The cold start problem is a fundamental challenge in recommender systems. There are several situations where you simply don't have enough data: a new user with no history so you don't know their preferences, a new or rare item entering your catalog with no interaction data, or a new business with very few users overall. These are all cold start problems — you're starting cold. Collaborative filtering, which relies on collective user behavior, breaks down when that collective data is missing or sparse. Without sufficient data, you also suffer from popularity bias — the system defaults to recommending popular items because it lacks data on the long tail of niche products. Most production systems handle this with hybrid approaches. They primarily use collaborative filtering, but fall back to popularity-based recommendations for new users, or switch to content-based methods that leverage item features rather than user behavior. For example, if a new user shows up, just recommend the most popular items until you gather enough interaction data. Cold start is an important practical consideration — you need enough data to generate reasonable recommendations.

Offline Evaluation of Recommender Systems Quality

Let me explain how offline evaluation works for recommender systems. Unlike a standard supervised learning problem where you have clear training labels and predict for new examples, the ratings matrix is fundamentally different. For each user, you observe some interactions — user one bought items one, three, and five — but the missing entries aren't zeros. They're unknowns. User one might love item two but simply hasn't encountered it yet. These missing values are question marks, not negatives, and that's what makes this problem interesting. For offline evaluation, we take the observations we do have and hold out a portion — say ten or twenty percent. Then we ask: can our model accurately predict those held-out entries? The metrics we use include mean squared error for predicted ratings, and ranking accuracy metrics like precision and recall at K — of the top five items I'd recommend, how many did the user actually interact with? This simulates giving recommendations using historical data. The big limitation is counterfactuals — we can't know what would have happened if we'd actually shown different recommendations. But this approach at least ensures we're not too far off from historical behavior.

Online vs. Offline Testing

There's an important distinction between offline and online evaluation. Offline testing, which we just discussed, uses historical data to simulate recommendation quality. But the real test comes online. Typically you deploy your model to production and run A/B tests — show the new recommendations to a subset of users and compare against your existing system. Online metrics capture what offline evaluation fundamentally cannot: the actual user response to your recommendations. A model might look great on held-out historical data but perform poorly when users see and react to the recommendations in real time. That counterfactual gap is why online testing matters so much. You might find that a model with slightly worse offline metrics actually drives more engagement because it surfaces more diverse or novel items. The standard practice is to use offline evaluation as a filter — it's cheap and fast, so you screen out bad models early. Then the promising candidates go through online A/B testing where you measure real business metrics like click-through rate, conversion, and revenue. Both stages are essential to building a reliable recommendation system.

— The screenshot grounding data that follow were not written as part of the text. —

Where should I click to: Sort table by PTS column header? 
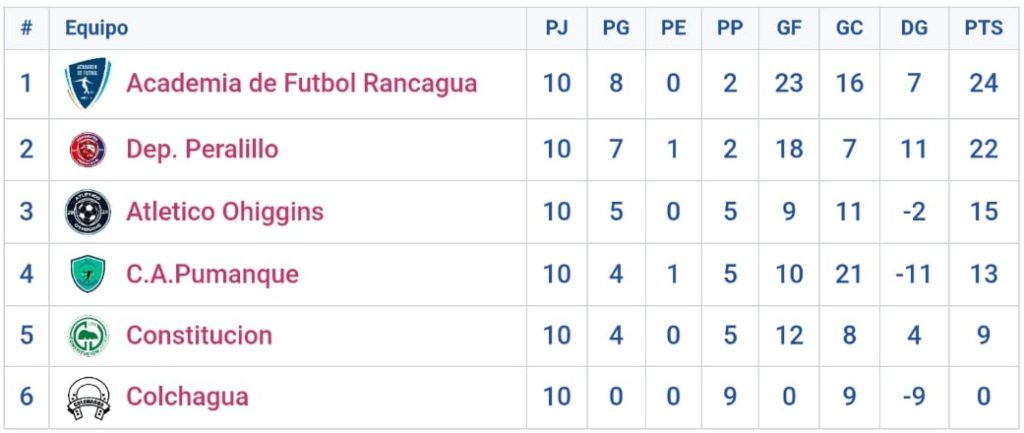[x=983, y=29]
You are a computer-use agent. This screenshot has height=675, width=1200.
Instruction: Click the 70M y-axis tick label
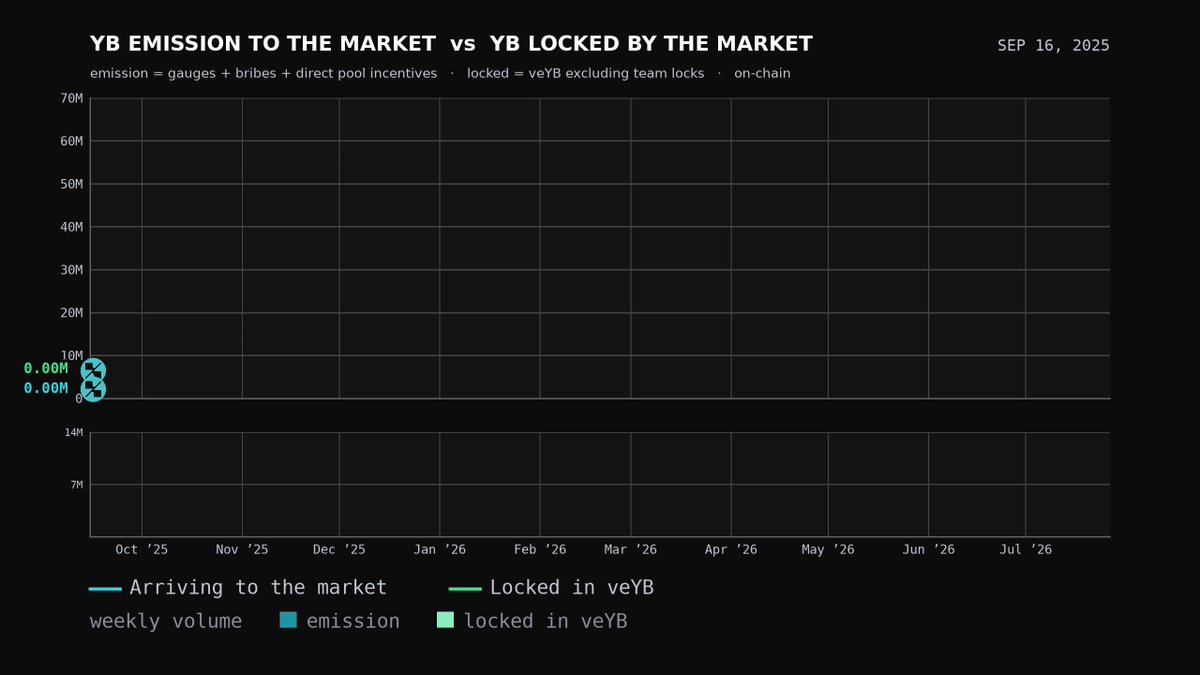pyautogui.click(x=71, y=98)
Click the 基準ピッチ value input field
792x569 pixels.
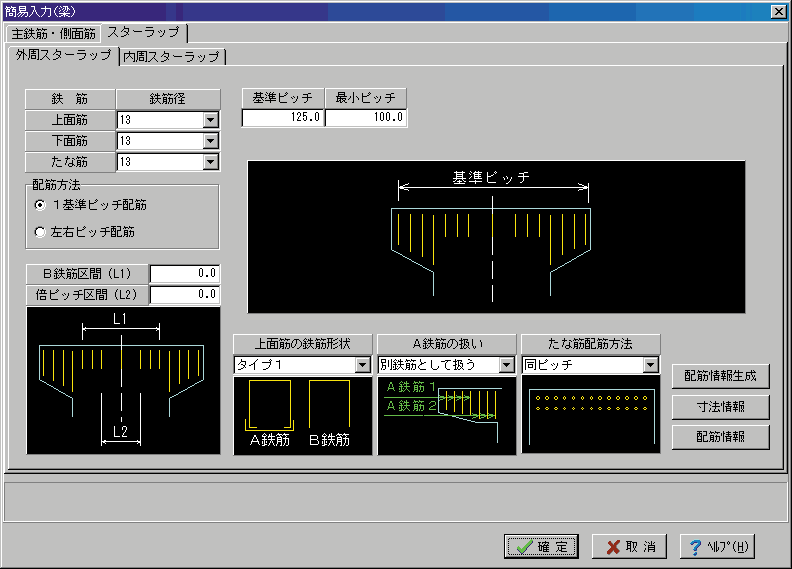[283, 118]
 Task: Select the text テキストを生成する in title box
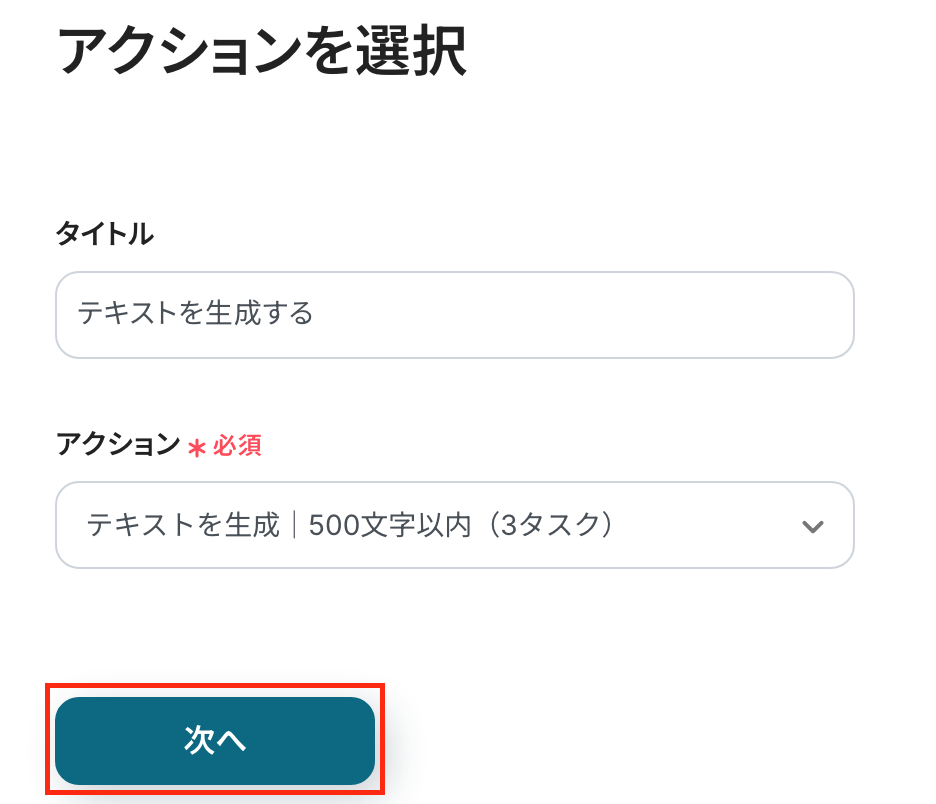coord(196,315)
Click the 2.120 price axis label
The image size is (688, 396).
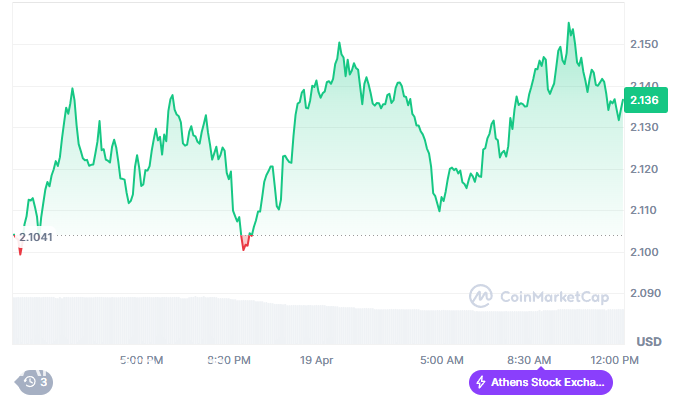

Recommendations Beyond Relevance

Beyond just relevance, good recommender systems need to consider several other properties. Accuracy in predicting what users want is necessary but not sufficient. Think about diversity — if I recommend five action movies and the user likes action movies, that's relevant but not very useful. Mixing in some variety gives users a better experience and helps them discover new things. Novelty matters too — recommending items the user already knows about isn't adding much value even if they're relevant. You want to surface things they haven't seen before. Serendipity goes further, recommending items the user wouldn't have found on their own that they end up loving. There's also coverage — what fraction of your catalog actually gets recommended to someone? If your system only ever surfaces the top one percent of items, that's a problem for both users and the business. And fairness is increasingly important — making sure recommendations don't systematically disadvantage certain groups of users or items. These properties often trade off against each other, so building a production system requires balancing multiple objectives, not just optimizing a single relevance metric.

Errata: erratum #15

Review

Let's do a quick review of the key concepts from this section before moving on. The long tail refers to the distribution of popularity across a product catalog — many niche products that collectively represent a huge portion of sales. Collaborative filtering uses collective user behavior data to predict what someone might like, while content-based filtering matches user profiles against item profiles. Offline testing evaluates on historical data but can never fully substitute for online testing because of the counterfactual problem — you only have data from what you actually showed users. The ratings matrix has users as rows, items as columns, and entries are either explicit ratings like star reviews or implicit signals like purchases. The cold start problem arises when you have new users, new items, or insufficient data overall. Common offline metrics include MSE for prediction accuracy and precision/recall at K for ranking quality. And you ultimately need online A/B testing to measure the real business impact of your recommendations.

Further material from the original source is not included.